縄文時代の人骨出土…福島・館崎遺跡 盛土遺構から

update 2009/10/18 13:22

 【福島】北海道埋蔵文化財センター(江別市)が発掘調査を進めている福島町の「館崎遺跡」の盛土(もりど)遺構の中から、縄文時代前期の終わりごろ(約5000年前)のものと見られる人骨が出土した。同遺跡から人骨が発見されたのは初めてで、数十万点にもおよぶ土器や石器などの遺物も発掘されている。同センターは「盛土によって縄文時代の人骨が保存されていた。遺物も予測以上の量が出土している」と話している。

 今回の発掘は新幹線工事に伴う埋蔵文化財調査で、同遺跡の一部約1690平方メートルが対象。過去には青函トンネル工事の際に数度、調査が行われた。今年の5月上旬に発掘調査が始まり、10月6日に人骨が発見された。また、盛土遺構の中からは竪穴住居跡20軒も確認されている。

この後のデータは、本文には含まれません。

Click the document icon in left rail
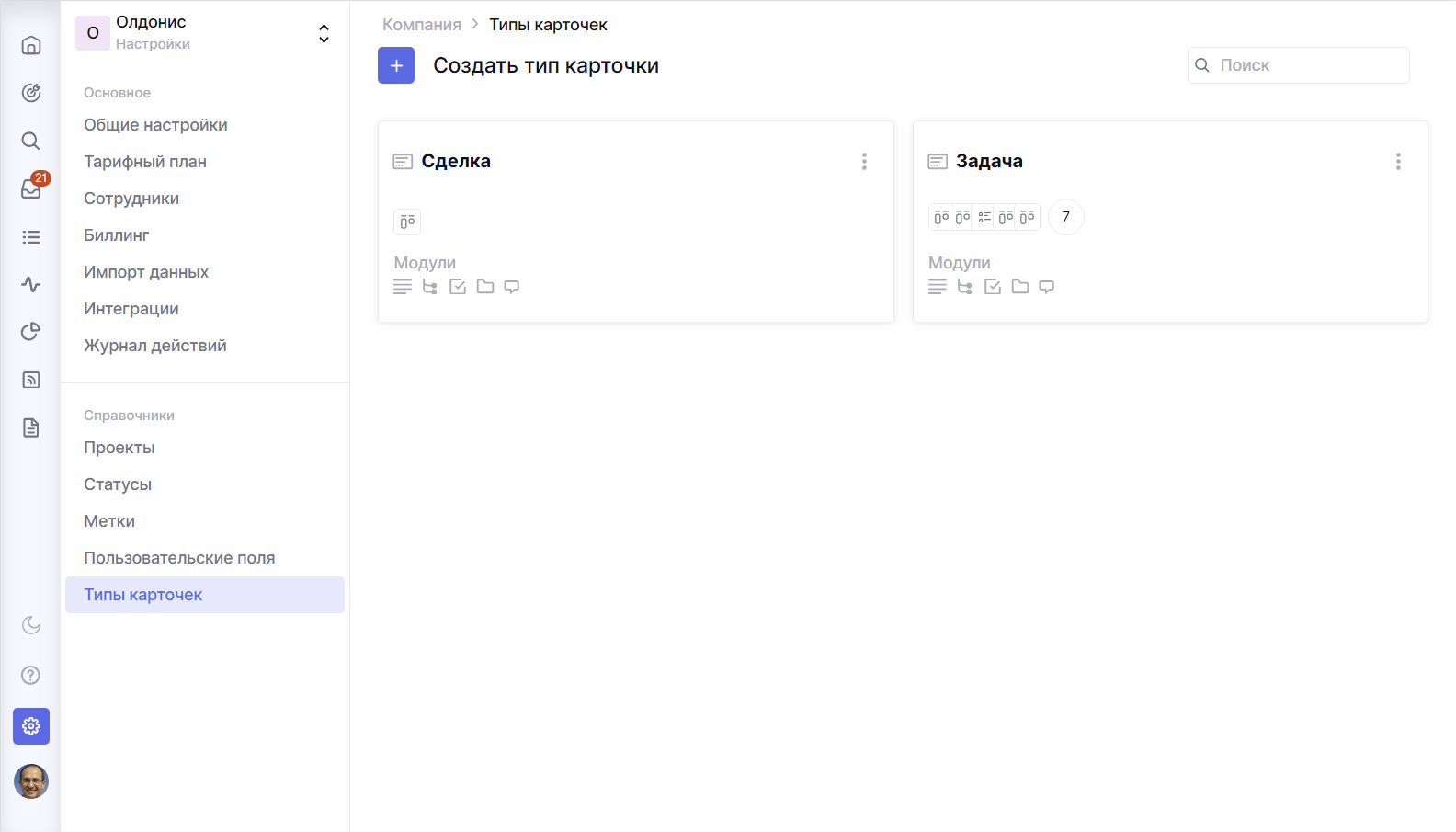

 人骨は2体分で、1体は頭部から足まで分かる状態で、もう1体は頭部が確認されていない。人骨の周りには、石斧(せきふ)も埋められており、副葬品の可能性もあるという。性別や身長は不明で、埋められていた穴の大きさなどは今後、詳しく調査する。

 同センター館崎遺跡調査事務所によると盛土遺構は、縄文人が土を盛り上げ丘にしたもので、今回の調査で、押しつぶされているが、個体の状態を保った多数の土器などが出土しており、土と一緒に盛られていたことが確認された。

 館崎遺跡は渡島半島から青森、岩手と秋田の北部で形成された円筒土器文化圏で、三内丸山遺跡(青森県)でも、館崎遺跡と同じ種類の土器が出土している。

 同センター調査部の影浦覚主任は「盛土のおかげで人骨が残っていた。貴重な発見」と話している。

 今年の発掘調査は11月末まで行われる予定。